Copy the records from the start through the line containing "Open the @Jebacbiede1991", both ends included, and replace "Viewport" with "Window" throughout, leaving all else unchanged.
________________
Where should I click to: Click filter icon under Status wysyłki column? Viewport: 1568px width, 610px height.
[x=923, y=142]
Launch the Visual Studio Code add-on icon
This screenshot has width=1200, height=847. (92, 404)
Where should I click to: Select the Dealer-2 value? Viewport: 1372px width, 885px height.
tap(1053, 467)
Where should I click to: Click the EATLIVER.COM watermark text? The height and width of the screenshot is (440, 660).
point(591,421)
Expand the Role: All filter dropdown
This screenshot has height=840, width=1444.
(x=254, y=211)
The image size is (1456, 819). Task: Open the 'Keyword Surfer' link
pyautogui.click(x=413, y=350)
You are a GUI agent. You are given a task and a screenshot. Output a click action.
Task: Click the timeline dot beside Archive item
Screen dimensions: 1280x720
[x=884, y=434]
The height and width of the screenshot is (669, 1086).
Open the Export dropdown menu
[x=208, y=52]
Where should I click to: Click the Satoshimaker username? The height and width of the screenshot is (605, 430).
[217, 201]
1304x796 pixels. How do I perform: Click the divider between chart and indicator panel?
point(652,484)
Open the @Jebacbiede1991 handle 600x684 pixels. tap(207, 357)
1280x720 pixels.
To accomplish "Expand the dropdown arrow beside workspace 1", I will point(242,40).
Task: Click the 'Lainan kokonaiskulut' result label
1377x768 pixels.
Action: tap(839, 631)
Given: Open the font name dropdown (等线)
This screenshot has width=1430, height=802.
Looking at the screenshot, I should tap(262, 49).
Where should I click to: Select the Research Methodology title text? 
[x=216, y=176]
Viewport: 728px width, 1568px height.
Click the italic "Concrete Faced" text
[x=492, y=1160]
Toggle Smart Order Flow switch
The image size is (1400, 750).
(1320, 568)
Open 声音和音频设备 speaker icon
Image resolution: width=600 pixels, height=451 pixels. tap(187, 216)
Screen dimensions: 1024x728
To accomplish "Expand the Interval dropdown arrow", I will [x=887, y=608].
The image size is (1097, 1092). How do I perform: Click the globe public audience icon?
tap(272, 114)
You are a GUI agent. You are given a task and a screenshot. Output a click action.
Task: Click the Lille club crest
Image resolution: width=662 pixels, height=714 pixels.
________________
ANSWER TO THE EXERCISE:
Where should I click to: Click filter icon under Status wysyłki column? Window: 1568px width, 610px height.
[x=923, y=142]
Launch the Visual Studio Code add-on icon
This screenshot has width=1200, height=847. (92, 404)
Where should I click to: Select the Dealer-2 value? Window: 1372px width, 885px height.
tap(1053, 467)
Where should I click to: Click the EATLIVER.COM watermark text? The height and width of the screenshot is (440, 660).
point(591,421)
Expand the Role: All filter dropdown
This screenshot has height=840, width=1444.
(x=254, y=211)
The image size is (1456, 819). Task: Open the 'Keyword Surfer' link
pyautogui.click(x=413, y=350)
You are a GUI agent. You are given a task and a screenshot. Output a click action.
Task: Click the timeline dot beside Archive item
Screen dimensions: 1280x720
[x=884, y=434]
The height and width of the screenshot is (669, 1086).
Open the Export dropdown menu
[x=208, y=52]
Where should I click to: Click the Satoshimaker username? The height and width of the screenshot is (605, 430).
[217, 201]
1304x796 pixels. How do I perform: Click the divider between chart and indicator panel?
point(652,484)
Open the @Jebacbiede1991 handle 600x684 pixels. tap(207, 357)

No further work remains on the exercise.